Background: I have a table containing financial transaction records. The table has several tens of millions of rows for tens of thousands of users. I need to fetch the sum of the transactions for showing balances and other aspects of the site.
My current query can get extremely slow and often times out. I have tried optimizing the query but can't seem to get it to run efficiently.
Environment: My application is running on Heroku using a Postgres Standard-2 plan (8GB ram, 400 max connections, 256GB allowed storage). My max connections at any given time is about 20 and my current DB size is 35GB. According to statistics, this query runs on average about 1,000ms and is used very frequently which has a big impact on site performance.

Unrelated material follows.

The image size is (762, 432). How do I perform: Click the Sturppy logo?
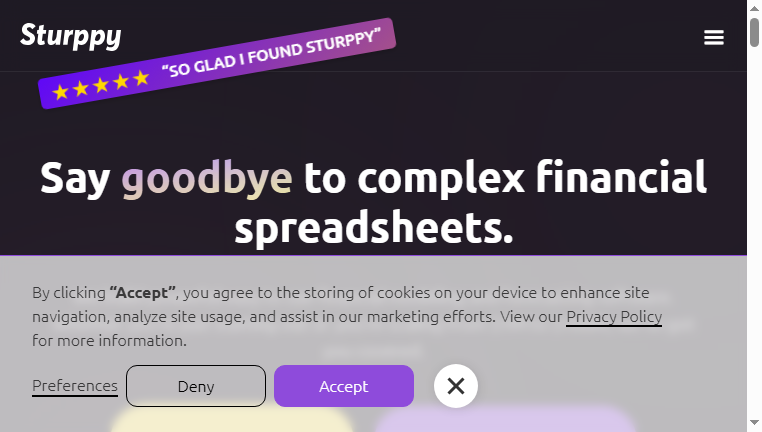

For the database, the index cache hit rate is 99% and the table cache hit rate is 97%. Autovacuum runs about every other day based on the current thresholds.
Here's my current transactions table setup:
CREATE TABLE transactions (
id bigint DEFAULT nextval('transactions_id_seq'::regclass) NOT NULL,
user_id integer NOT NULL,
date timestamp without time zone NOT NULL,
amount numeric(15,2) NOT NULL,
transaction_type integer DEFAULT 0 NOT NULL,
account_id integer DEFAULT 0,
reconciled integer DEFAULT 0,
parent integer DEFAULT 0,
ccparent integer DEFAULT 0,
created_at timestamp without time zone DEFAULT now() NOT NULL
);
CREATE INDEX transactions_user_id_key ON transactions USING btree (user_id);
CREATE INDEX transactions_user_date_idx ON transactions (user_id, date);
CREATE INDEX transactions_user_ccparent_idx ON transactions (user_id, ccparent) WHERE ccparent >0;
And here's my current query:
SELECT account_id,
sum(deposit) - sum(withdrawal) AS balance,
sum(r_deposit)-sum(r_withdrawal) AS r_balance,
sum(deposit) AS o_deposit,
sum(withdrawal) AS o_withdrawal,
sum(r_deposit) AS r_deposit,
sum(r_withdrawal) AS r_withdrawal
FROM
(SELECT t.account_id,
CASE
WHEN transaction_type > 0 THEN sum(amount)
ELSE 0
END AS deposit,
CASE
WHEN transaction_type = 0 THEN sum(amount)
ELSE 0
END AS withdrawal,
CASE
WHEN transaction_type > 0 AND reconciled=0 THEN sum(amount)
ELSE 0
END AS r_deposit,
CASE
WHEN transaction_type = 0 AND reconciled=0 THEN sum(amount)
ELSE 0
END AS r_withdrawal
FROM transactions AS t
WHERE user_id = $1 AND parent=0 AND ccparent=0
GROUP BY transaction_type, account_id, reconciled ) AS t0
GROUP BY account_id;
The query has several parts. I have to get the following for each account the user has:
1) the overall account balance
2) the balance for all reconciled transactions
3) separately, the sum of all deposits, withdrawals, reconciled deposits and reconciled withdrawals.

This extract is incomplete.